Begin Document extract

Brent jumps 5.5 %, bullion hits fresh records, but analysts still see $65 crude by Q4 if key shipping lanes stay open
The crude-oil market loves nothing more than a geopolitical headline, and the one that flashed across terminals this past weekend was a whopper: escalating hostilities between Israel and Iran. Within minutes of the first wire stories, Brent crude vaulted 5.5 % to an intraday high of $76.02 a barrel—its largest single-session pop since Russia invaded Ukraine in early 2022—before giving back part of the gain to settle just under $76. West Texas Intermediate (WTI) traced a similar arc, peaking at $74.11 and closing fractionally lower.
At the same time, investors stampeded into traditional havens. COMEX gold pierced $2,450 an ounce for the first time, while silver sprinted above $33—blowing past the decade-old high set during the meme-metal frenzy of 2021. The twin moves in energy and precious metals underscore how fragile risk sentiment has become even as global demand growth, OPEC discipline, and U.S. shale resilience point to a more balanced physical market later this year.
Below we dissect the drivers of crude’s latest surge, explore the scenarios that could push prices back toward—or away from—the $65 handle by the fourth quarter, and explain why bullion refuses to loosen its grip on record territory.
________________________________________
1. What Sparked the Spike?
1. Tit-for-tat escalation. Reports of Israel striking Iran-linked assets in Syria and Iran responding with drone attacks near the Golan Heights raised fears of a direct Israel-Iran confrontation—a worst-case scenario that could spill into the Strait of Hormuz and threaten 20 % of global seaborne oil.
2. Thin pre-holiday liquidity. Monday volume was 30 % below the 20-day average with several Asian markets closed, exaggerating price swings and triggering momentum-chasing algos.
3. Options market gamma squeeze. Dealers short upside calls scrambled to hedge as spot pierced $75, accelerating the melt-up. Open interest in $80 Brent calls expiring in June ballooned to 45,000 contracts—four times the 3-month norm.
________________________________________
2. How Real Is the Supply Risk?

End Document extract

- **Problem to work on**:
List the causes of the price spike that the oil price article numbers under "What Sparked the Spike?" The rows after this point are separate material and are not part of the oil price article.

Begin Listed entries

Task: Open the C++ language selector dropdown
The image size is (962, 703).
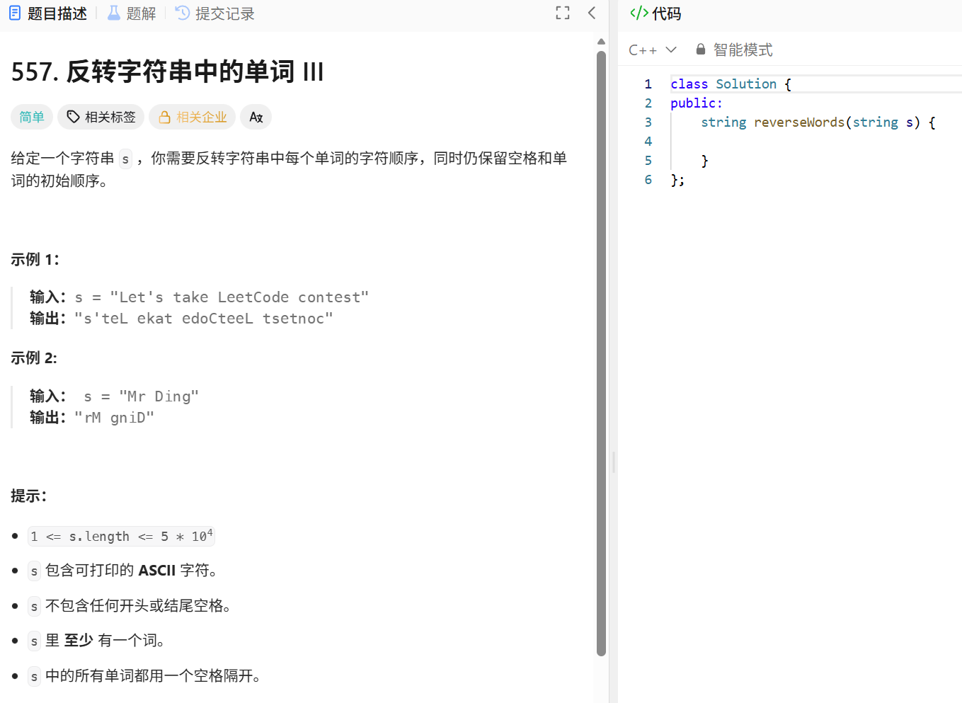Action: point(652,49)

End Listed entries
Begin Listed entries

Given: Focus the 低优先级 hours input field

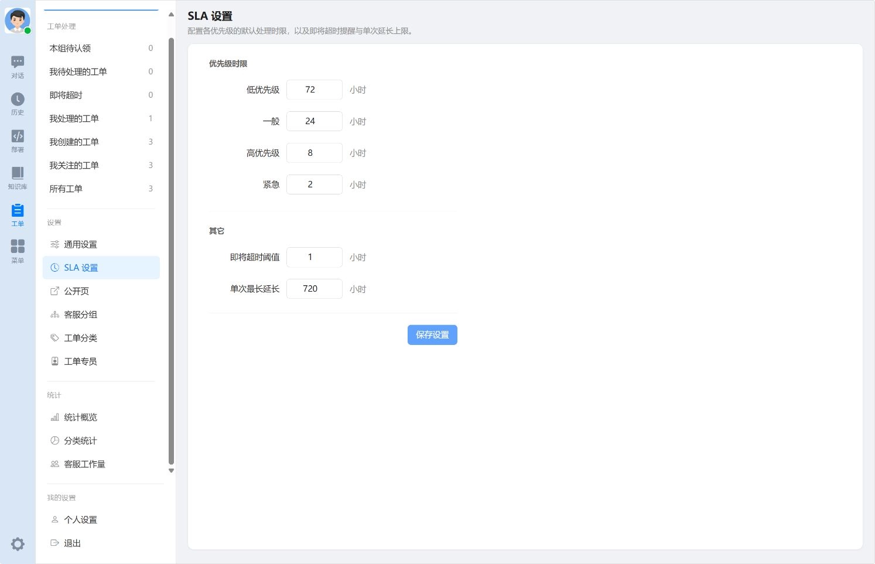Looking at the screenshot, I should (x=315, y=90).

End Listed entries

- **Answer for the task**:
Tit-for-tat escalation
Thin pre-holiday liquidity
Options market gamma squeeze